### Task requirements
List every line below that contains the word "pixels", treating uppercase and lowercase letters as different.

* BEGIN *

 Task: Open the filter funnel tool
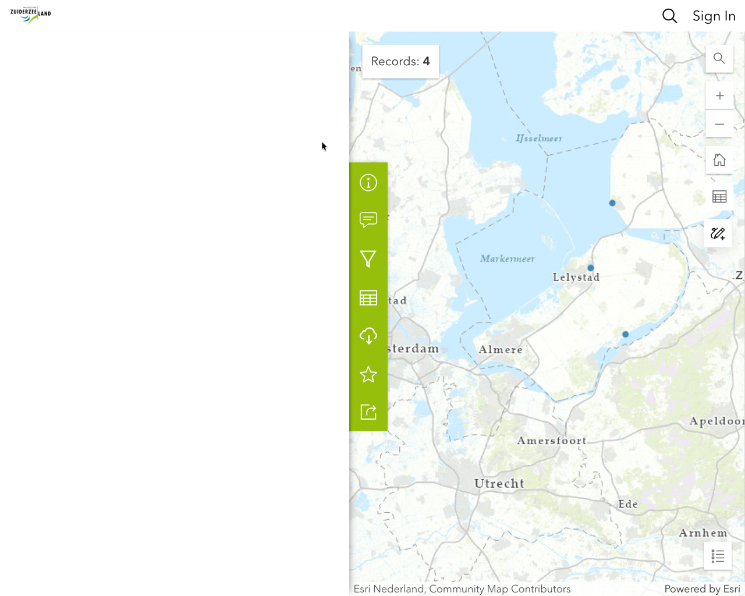coord(368,259)
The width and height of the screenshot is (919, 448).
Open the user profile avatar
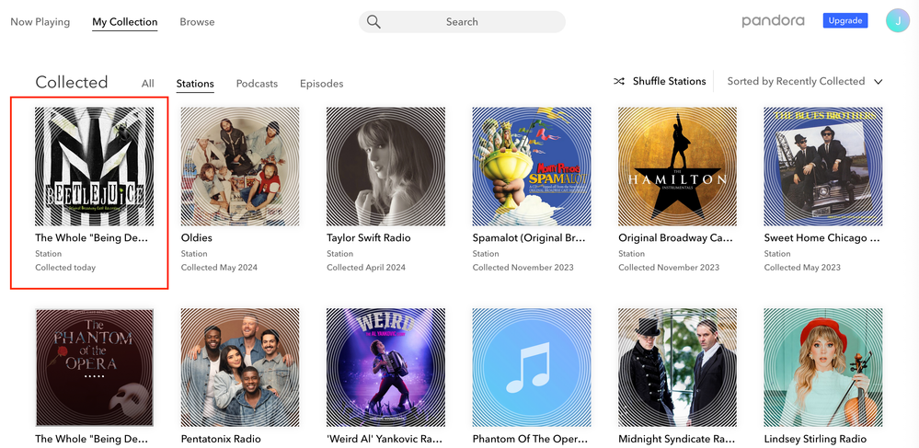[x=897, y=21]
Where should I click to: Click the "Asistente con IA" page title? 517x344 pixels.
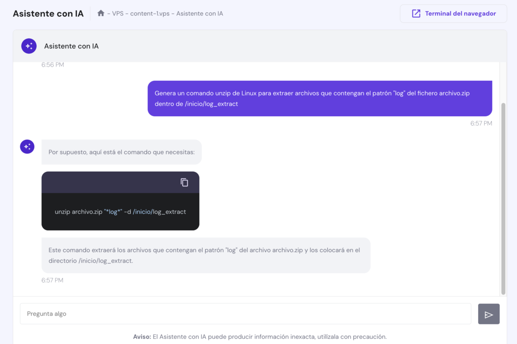click(x=48, y=14)
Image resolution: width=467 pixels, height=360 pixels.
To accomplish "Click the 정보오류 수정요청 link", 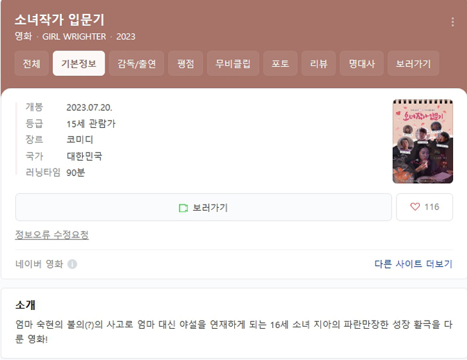I will pyautogui.click(x=52, y=235).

* END *

### Answer for this exercise
Where should I click to: Click the "Asistente con IA" page title? 517x344 pixels.
Image resolution: width=467 pixels, height=360 pixels.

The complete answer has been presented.